• What is asked
A: From the Rocket album page, list every track whose running time is longer than five minutes.
B: Reproduce everything from "Professional ratings" down to "except where noted." in the Rocket album page, replacing "Pitchfork" with "Pitchfork Media".
C: According to the Rocket album page, which record label released the album?

Studio album by Primitive Radio Gods
- Released: June 18, 1996
- Recorded: 1991
- Genre: Alternative rock
- Length: 46:18
- Language: English
- Label: Columbia
- Producer: Chris O'Connor

Primitive Radio Gods chronology
|  | Rocket (1996) | White Hot Peach (2000) |

Singles from Rocket
- "Standing Outside a Broken Phone Booth with Money in My Hand" Released: June 1996; "Motherfucker" Released: 1996;

= Rocket (Primitive Radio Gods album) =

Rocket is the Primitive Radio Gods' debut album, released on June 18, 1996, by Columbia Records. "Standing Outside a Broken Phone Booth with Money in My Hand" was a hit single.

==Reception==

Despite the critical acclaim surrounding the lead single, the album as a whole received negative reviews from critics. AllMusic critic Stephen Thomas Erlewine wrote: "Most of Rocket sounds exactly like somebody messing around with a four-track, more intent on capturing sounds, not songs. Usually, this would at least result in some interesting sounds, but O'Connor hasn't even managed that. At its core, Rocket sounds like a demo tape with one promising song."

Pitchfork writer Ryan Schreiber said, "At any rate, you don't want Rocket in your record collection now or ever since the music sounds like a third-rate, decaffeinated version of Ned's Atomic Dustbin and because, by reading Pitchfork, you've already proven you have better taste than that (I hope)." Schreiber gave it an extremely negative rating of 1.2/10, falling under "Awful, not a single pleasant track". However, Schreiber wrote that "Phone Booth" "as a single, is going to sell like the Rubik's Cube.", but that "as an album? Let's face it: Three minutes is enough for even the most mind-numbed, tasteless societal outcast."

Professional ratings
Review scores
| Source | Rating |
| AllMusic | Star Half star |
| Pitchfork | 1.2/10 |

==Track listing==
All songs written by Chris O'Connor, except where noted.
1. "Women" – 4:18
2. "Motherfucker" – 5:20
3. "Standing Outside a Broken Phone Booth with Money in My Hand" – 5:38
4. "Who Say" – 3:24
5. "The Rise and Fall of Ooo Mau" – 3:50
6. "Where the Monkey Meets the Man" (O'Connor, Jeff Sparks) – 4:17
7. "Are You Happy?" (O'Connor, Sparks)– 5:35
8. "Chain Reaction" – 4:47
9. "Skin Turns Blue" – 4:27
10. "Rocket" – 4:42

==Personnel==
- Primitive Radio Gods
- Chris O'Connor – performer, songwriter, producer

- Additional
- Mary Kay Fishell – additional vocals (tracks 2 and 3)

• Data extract

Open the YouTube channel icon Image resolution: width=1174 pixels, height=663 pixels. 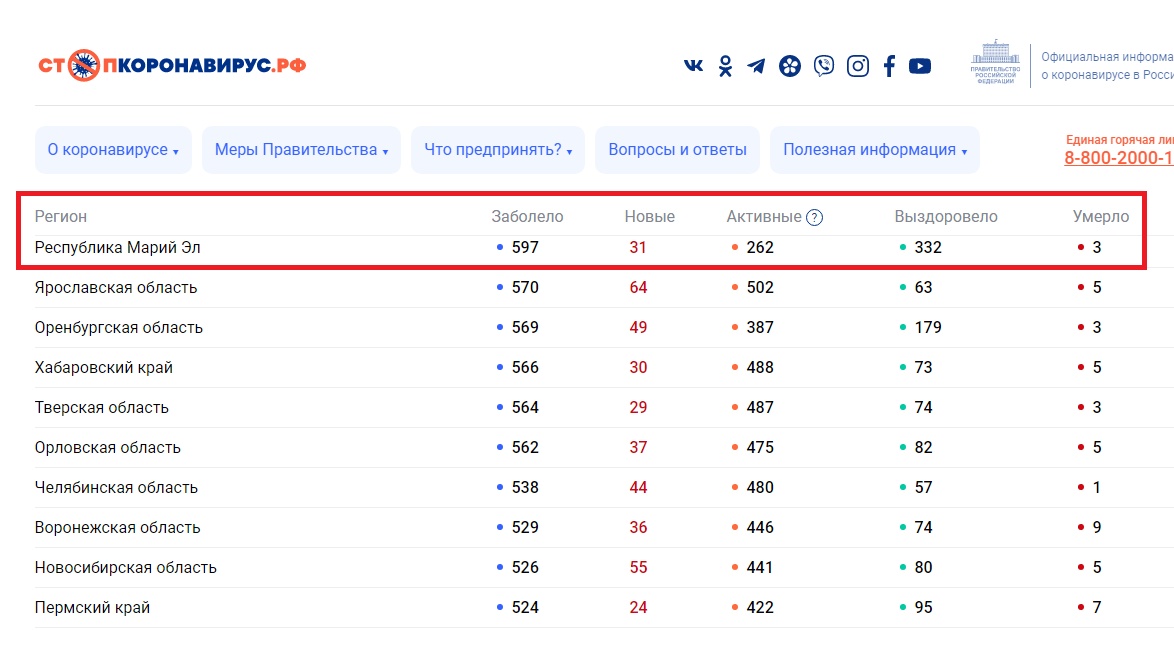click(x=920, y=66)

• Results by task
A:
"Motherfucker" – 5:20
"Standing Outside a Broken Phone Booth with Money in My Hand" – 5:38
"Are You Happy?" – 5:35

B:
Professional ratings
Review scores
| Source | Rating |
| AllMusic | Star Half star |
| Pitchfork Media | 1.2/10 |

==Track listing==
All songs written by Chris O'Connor, except where noted.

C: Columbia Records